Collected data entries
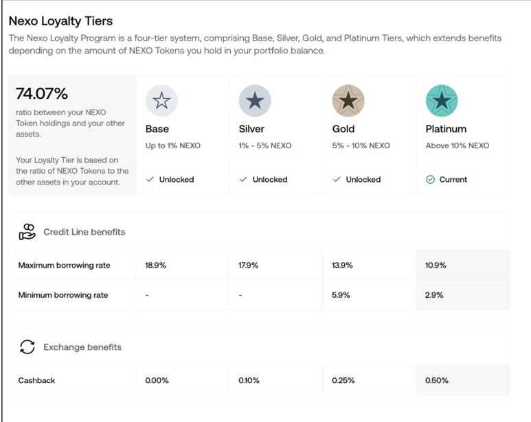The height and width of the screenshot is (422, 531).
Task: Select the Platinum tier heading
Action: click(x=446, y=129)
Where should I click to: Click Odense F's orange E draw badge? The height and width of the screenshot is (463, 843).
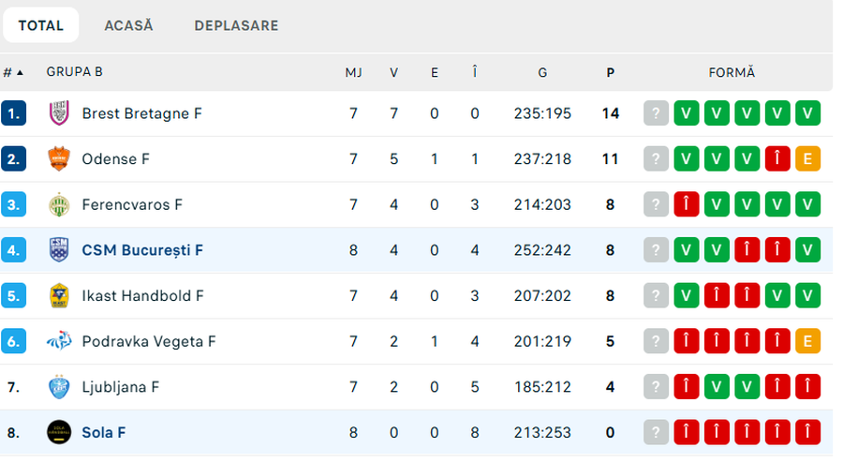[x=807, y=159]
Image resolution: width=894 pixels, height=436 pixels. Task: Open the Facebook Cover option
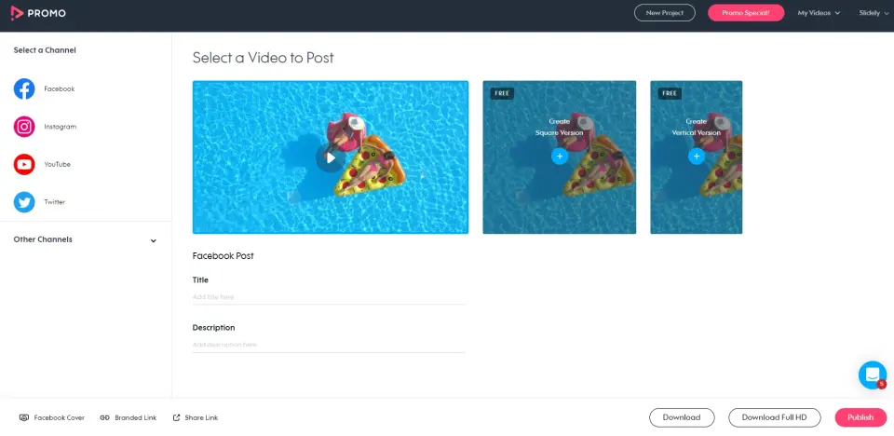(x=52, y=417)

WHAT YOU ARE ASKED TO DO
Begin the copy at the line containing "Where should I" and end it at the last line of the records; transcribe exactly and exclude pictures.

TASK RESULT
Where should I click to: Click Odense F's orange E draw badge? The height and width of the screenshot is (463, 843).
[x=807, y=159]
Image resolution: width=894 pixels, height=436 pixels. Task: Open the Facebook Cover option
(x=52, y=417)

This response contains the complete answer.